Exercise prompt:
Please pull out every line in the records below that contains the string "Task", and copy each of those lines in full.
** Begin Given data **
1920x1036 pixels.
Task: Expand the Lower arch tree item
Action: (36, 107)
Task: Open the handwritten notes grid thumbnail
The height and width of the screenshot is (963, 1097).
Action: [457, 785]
** End Given data **
** Begin Given data **
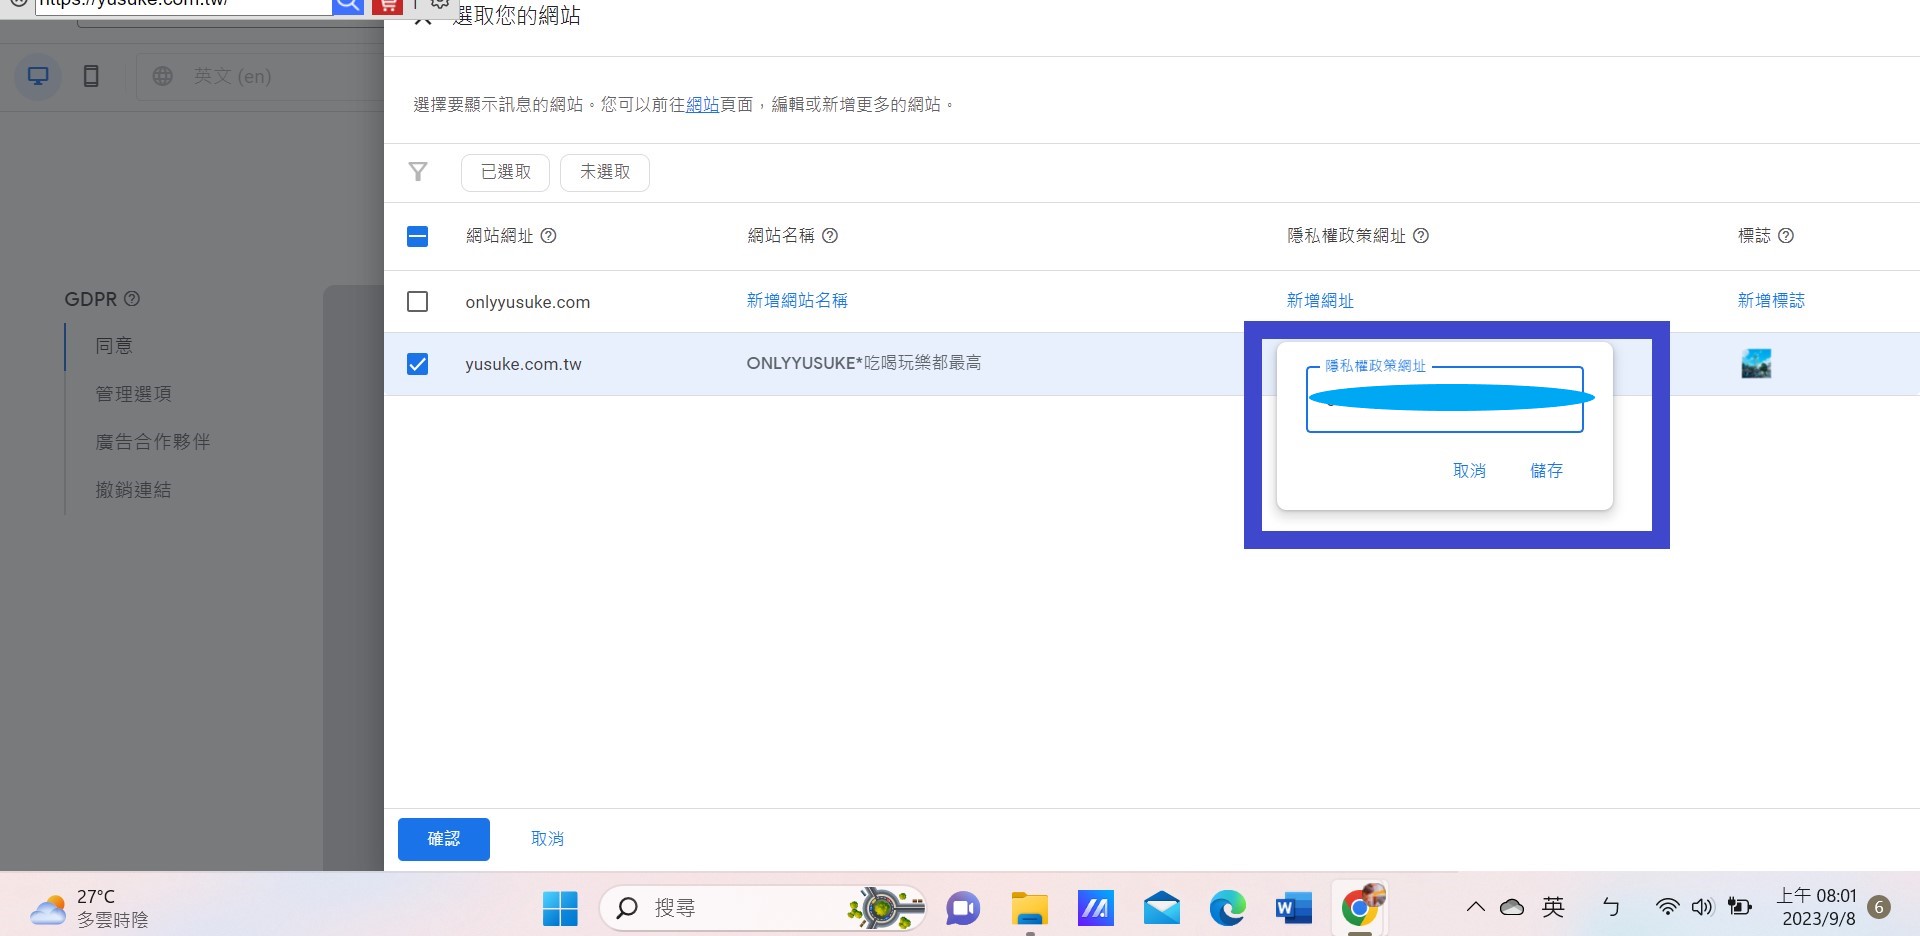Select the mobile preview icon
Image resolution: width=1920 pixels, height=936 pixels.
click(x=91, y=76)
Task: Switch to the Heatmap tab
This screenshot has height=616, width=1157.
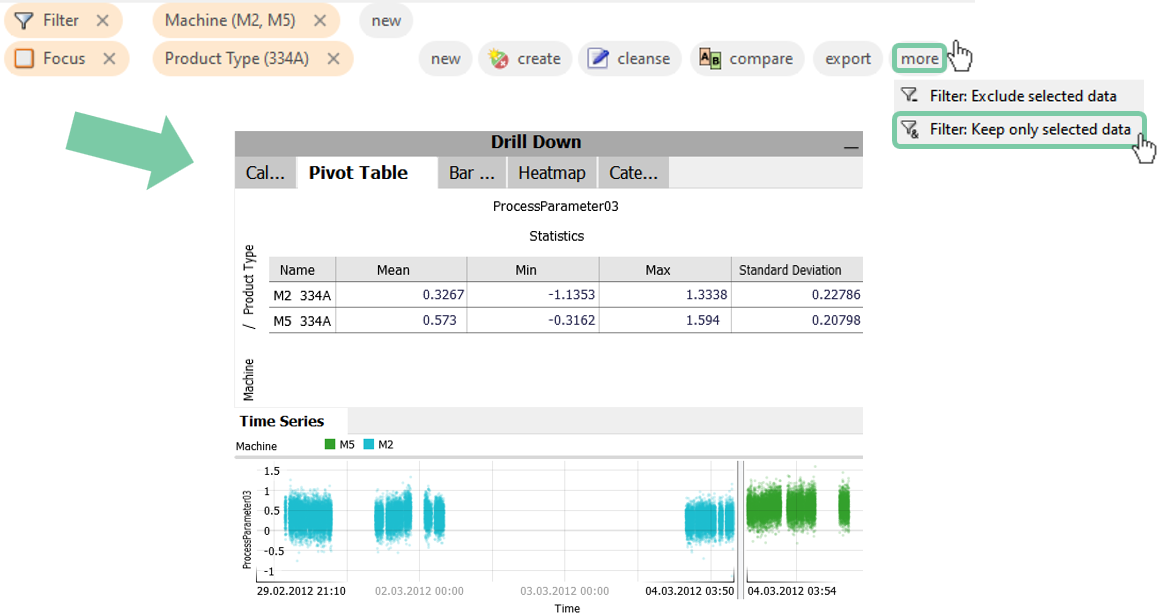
** End Given data **
Written solution:
Task: Expand the Lower arch tree item
Task: Open the handwritten notes grid thumbnail
Task: Switch to the Heatmap tab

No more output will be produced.